Every so often I’ll ruffle through those old papers and find a similar date. I found a few entries this week that I’d like to share with you. This first one made me smile:
July 4th, 1993
“This was the best 4th of July I have ever had! I won an underwater race at the swimming pool! I swam across the entire pool in one breath and won a pop as my prize!”
I was cringing with this one;
“I am officially a freshman! We went to our first official make-out party yesterday. I have to admit, I didn’t know quite what to think, but it was very cool! I know mom and dad would not be happy to know I was there, but oh well.”
And yet the final entry I came upon seemed to be speaking my exact thoughts, even though it had been written 7 years prior;
July 8, 2005
“It seems to me the rest of my life will be like this. Trying to play ‘catch up’ on the moments that have passed, wondering where the time has gone.”
I felt that this week. Not old, as I know 30 is still very young, but baffled a bit. Wondering how life is flying by so quickly. A few days ago, Ella reminded me just how fast she’s growing up, too.
During a local function I tried to give her a hug. I had been working all day and was excited to see her sweet little face.
“Come give me a hug, Ella,” I said loudly enough for all her friends to hear. She was in front of many kids a few years older than her but I didn’t think it mattered. After all, she’s not even 4 yet.
But she stayed away giving me a look of disgust. “No, Mama,” she whispered and continued to play games with her friends.
I was crushed.
Later that night after she was tucked into her bed, I came downstairs and had our evening ‘chat’ as I like to do with her often.
“Why didn’t you give Mama a hug tonight, Ella?” I asked with a smile.
She looked up at me with her precious green eyes and said,” All the other kids weren’t giving their mom’s a hug.

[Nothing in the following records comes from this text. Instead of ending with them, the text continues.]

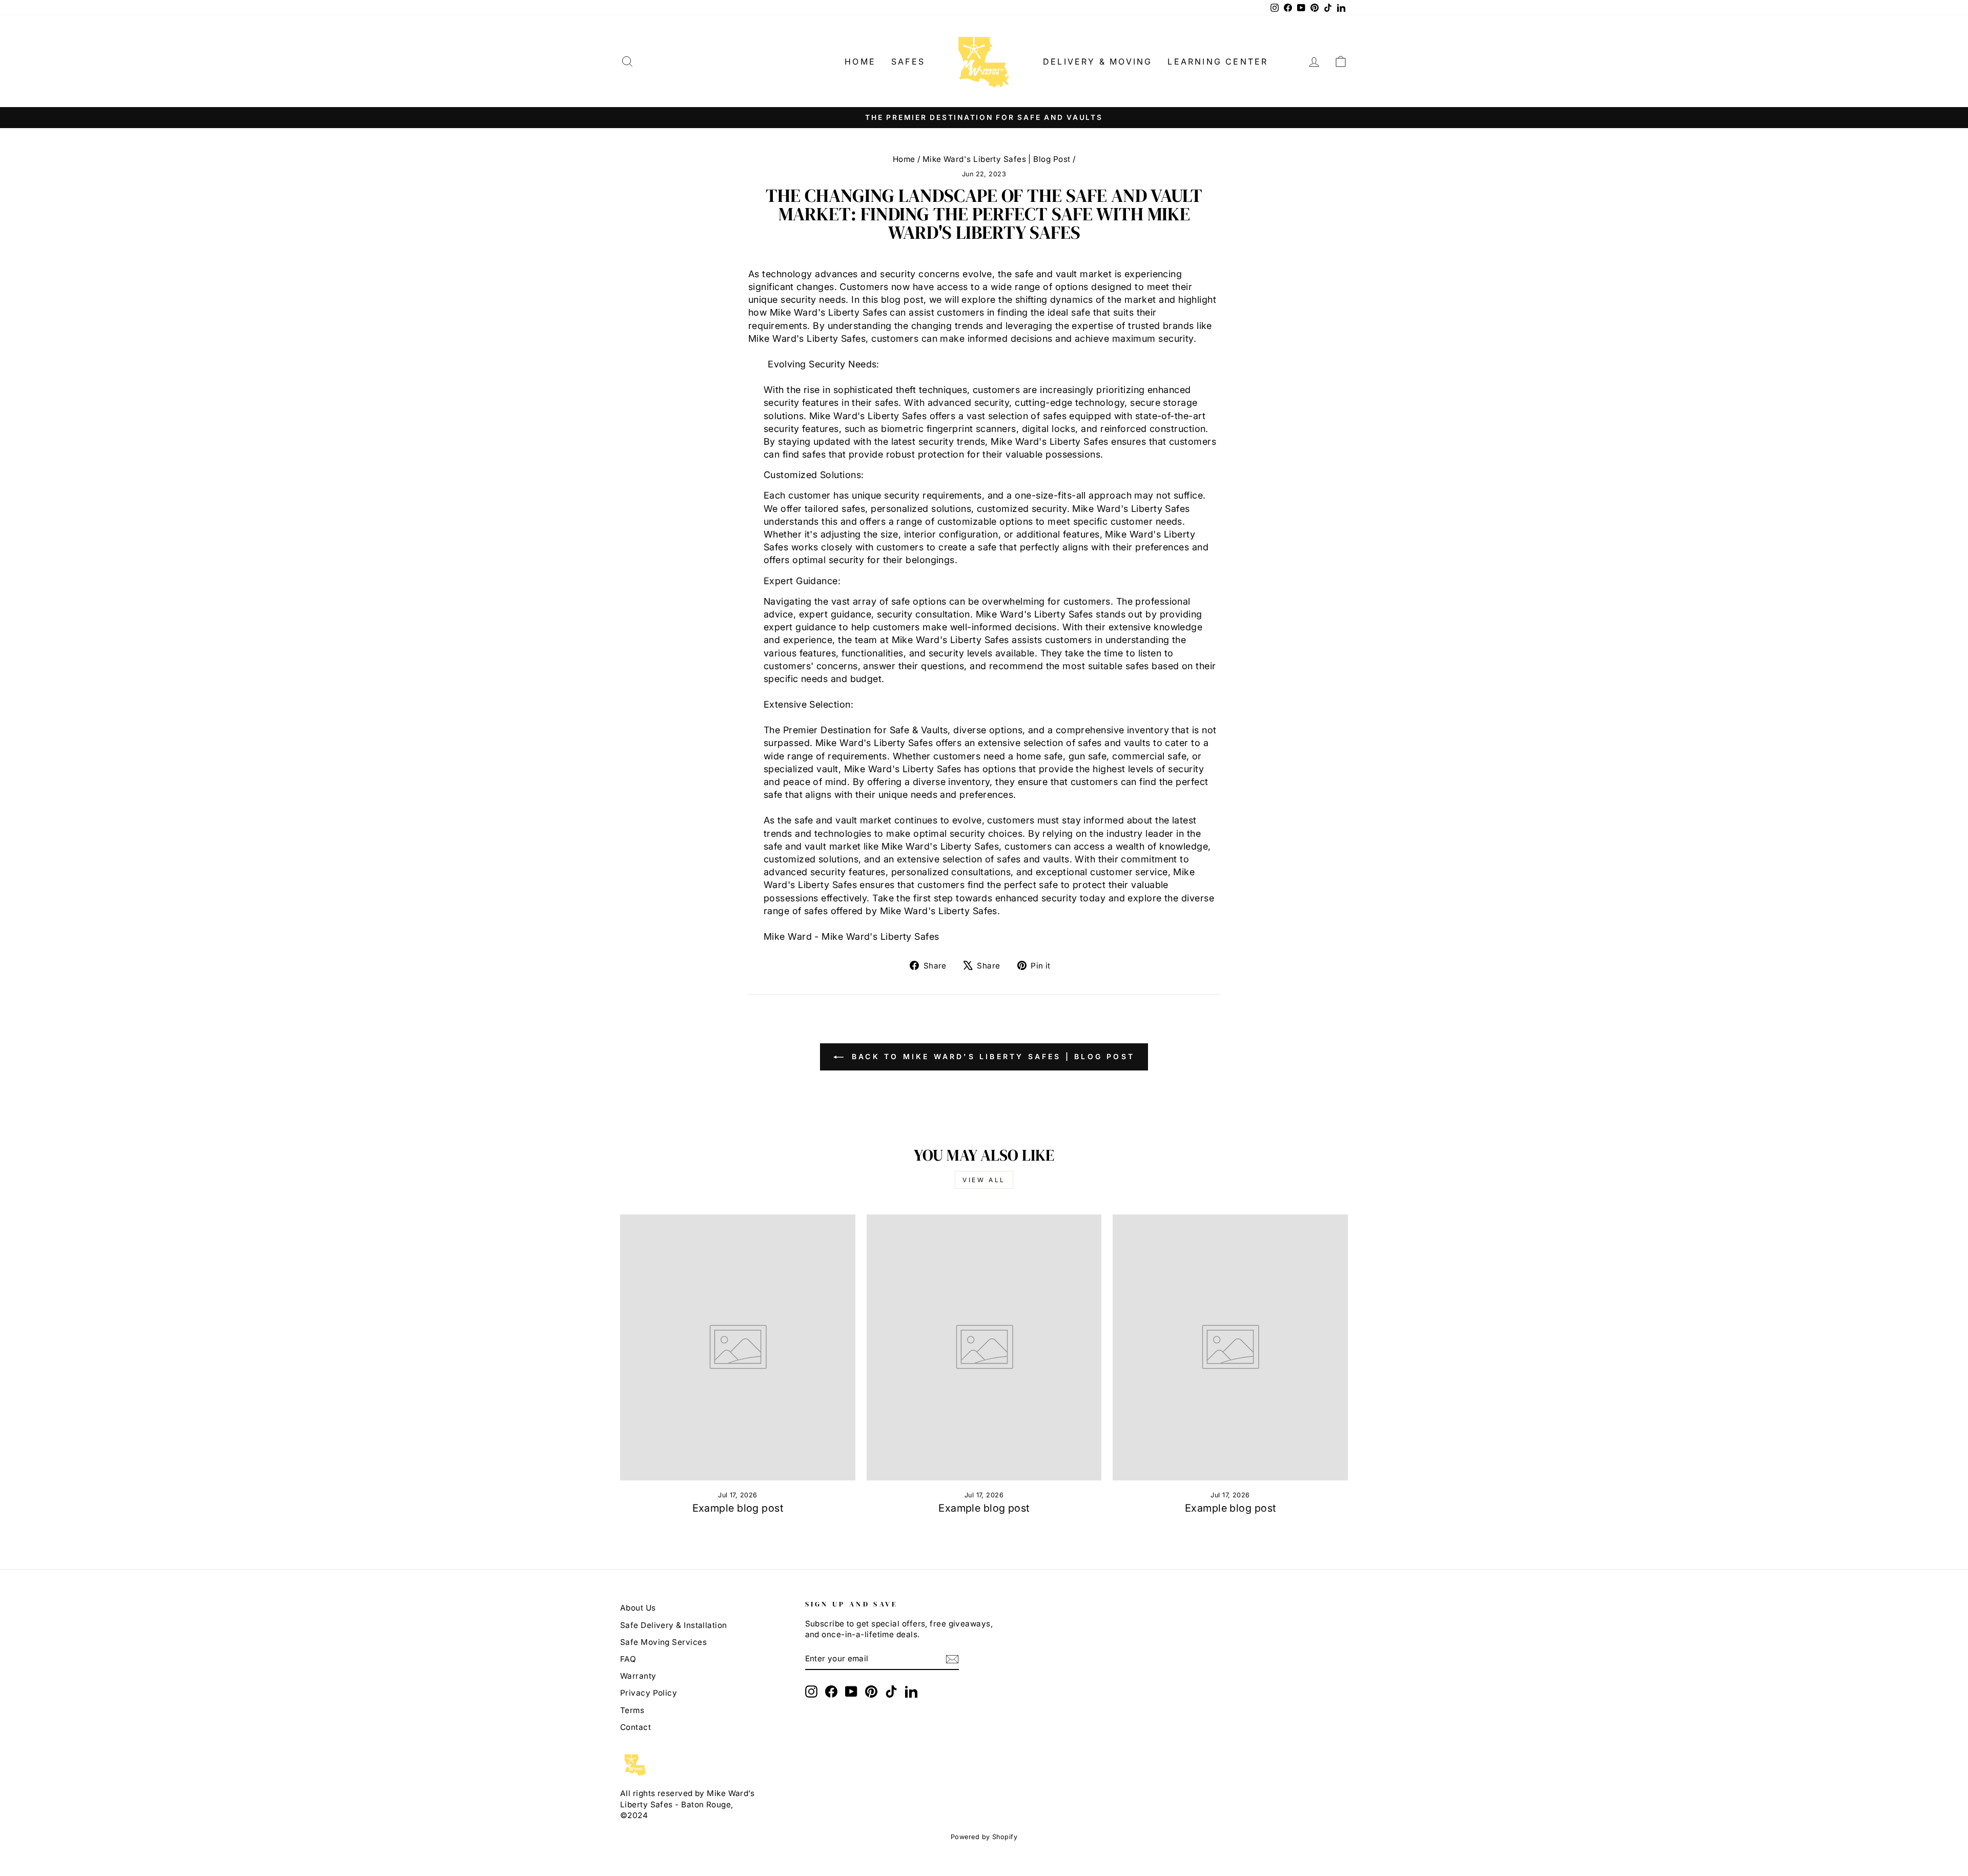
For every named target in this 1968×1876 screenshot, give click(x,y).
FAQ (628, 1659)
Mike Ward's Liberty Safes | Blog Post (996, 159)
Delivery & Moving (1097, 61)
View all (984, 1180)
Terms (632, 1710)
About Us (638, 1608)
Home (860, 61)
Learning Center (1217, 61)
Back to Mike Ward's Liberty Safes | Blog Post (991, 1056)
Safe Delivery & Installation (673, 1625)
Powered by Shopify (984, 1837)
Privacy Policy (648, 1693)
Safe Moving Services (663, 1642)
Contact (635, 1727)
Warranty (638, 1676)
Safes (908, 61)
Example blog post (738, 1508)
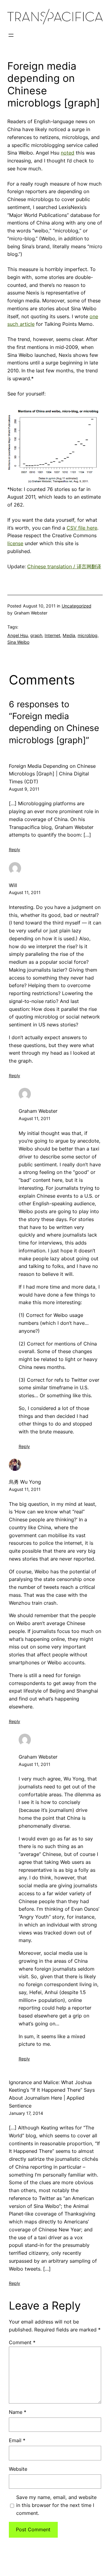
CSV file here (82, 528)
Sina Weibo (18, 642)
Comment (22, 2342)
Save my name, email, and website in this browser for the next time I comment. (56, 2505)
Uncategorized (76, 605)
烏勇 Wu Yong (25, 1482)
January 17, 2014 (26, 2113)
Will (13, 885)
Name (17, 2412)
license (15, 543)
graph (36, 635)
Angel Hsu (17, 635)
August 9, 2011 (24, 789)
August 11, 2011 (25, 892)
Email (17, 2440)
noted (67, 153)
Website (18, 2469)
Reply (14, 849)
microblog (87, 635)
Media (69, 635)
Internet (52, 635)
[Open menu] (11, 35)
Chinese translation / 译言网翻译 (64, 566)
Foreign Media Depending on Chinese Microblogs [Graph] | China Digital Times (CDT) (52, 774)
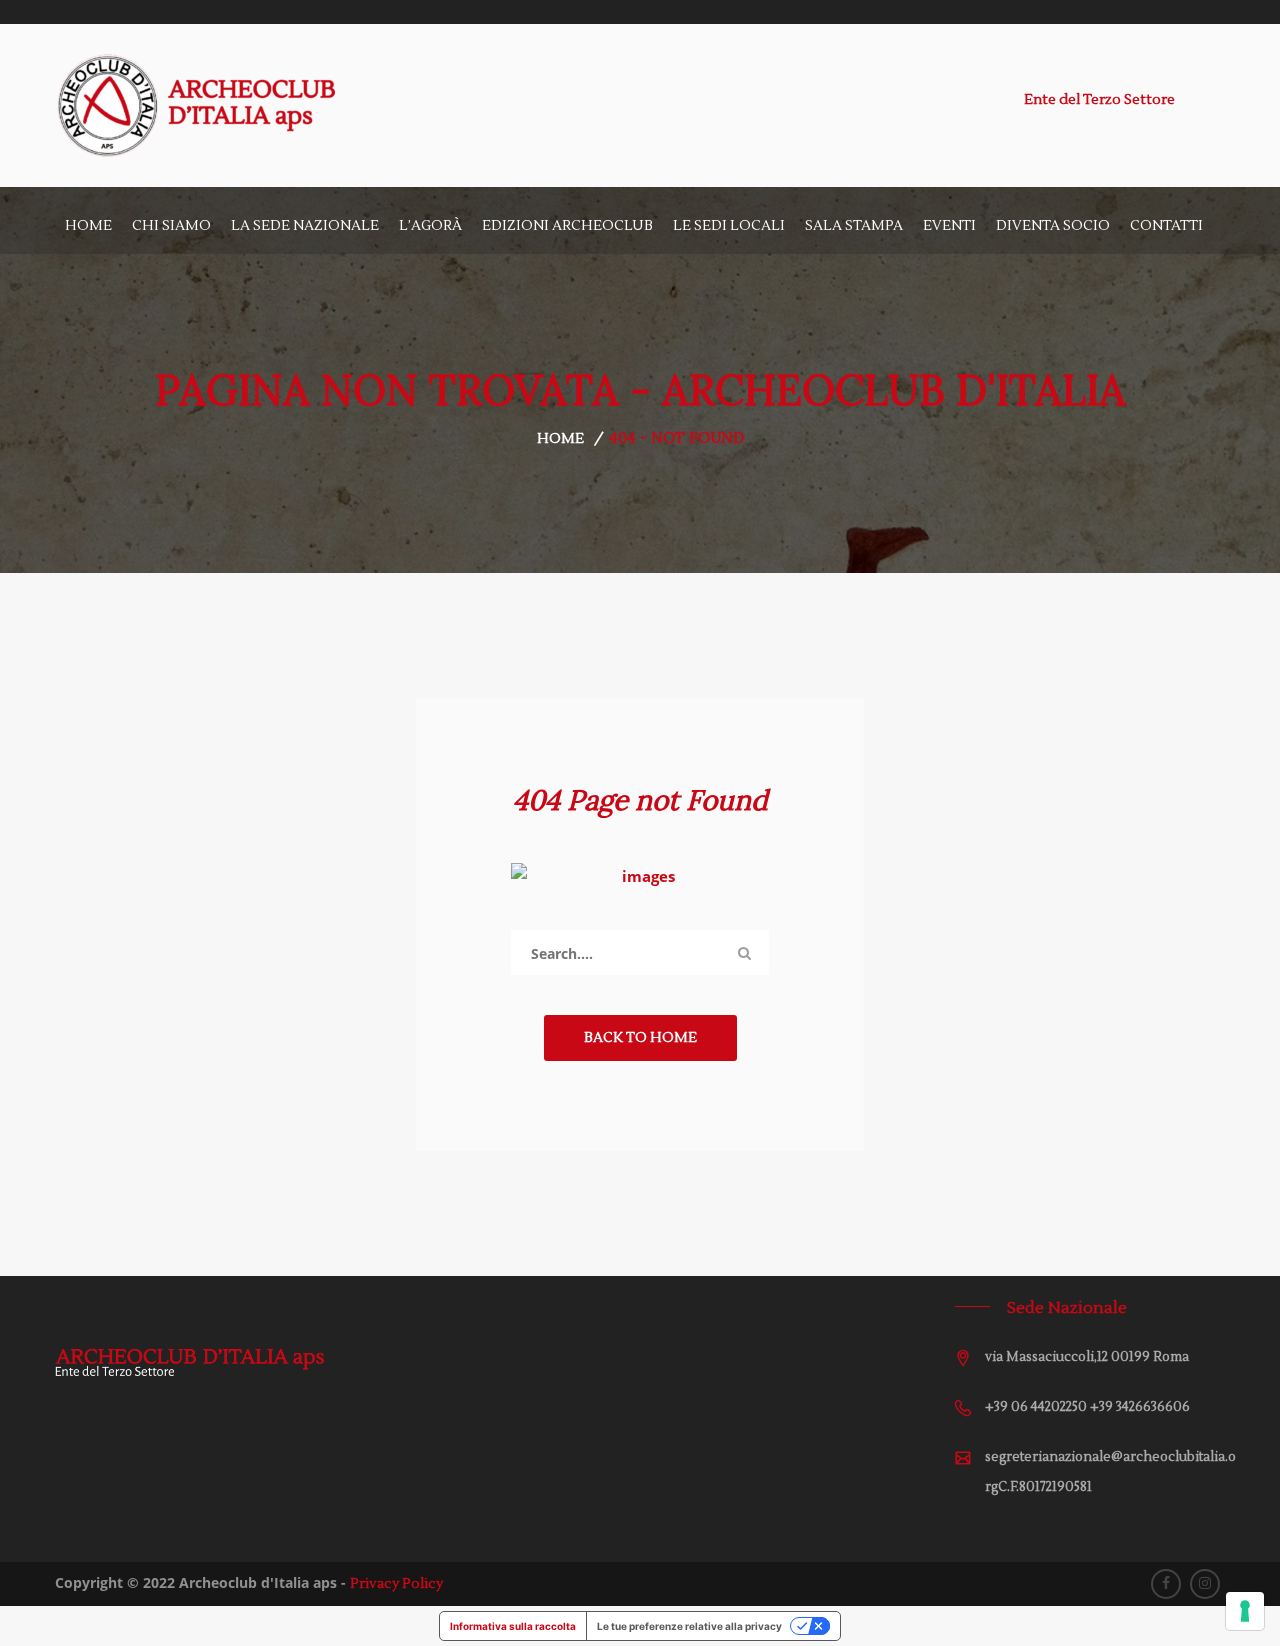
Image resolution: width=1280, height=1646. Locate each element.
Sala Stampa (854, 226)
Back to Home (640, 1038)
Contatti (1166, 226)
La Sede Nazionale (305, 226)
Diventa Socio (1053, 226)
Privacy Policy (396, 1584)
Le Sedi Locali (729, 226)
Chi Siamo (171, 226)
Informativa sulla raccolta (513, 1626)
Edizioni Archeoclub (567, 226)
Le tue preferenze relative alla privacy (689, 1626)
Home (88, 226)
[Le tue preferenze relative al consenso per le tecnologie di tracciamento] (1245, 1611)
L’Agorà (430, 226)
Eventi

I didn’t want to either.”
At that moment, my heart felt emotions similar to those diary entries; the excitement of being a little girl, the confusion of wanting to be independent and the sadness for how quickly time was escaping. I couldn’t find the words to say to my almost 4 year old baby girl. All I could do was give her a hug and remind her how strong my love is for her soul.
I’ll look back at this post in 7 years when Ella is a “tween” and wonder where the time has gone. For this moment, I’ll write it down; trying to soak in the memory as a reminder of just how precious and fleeting this life can be.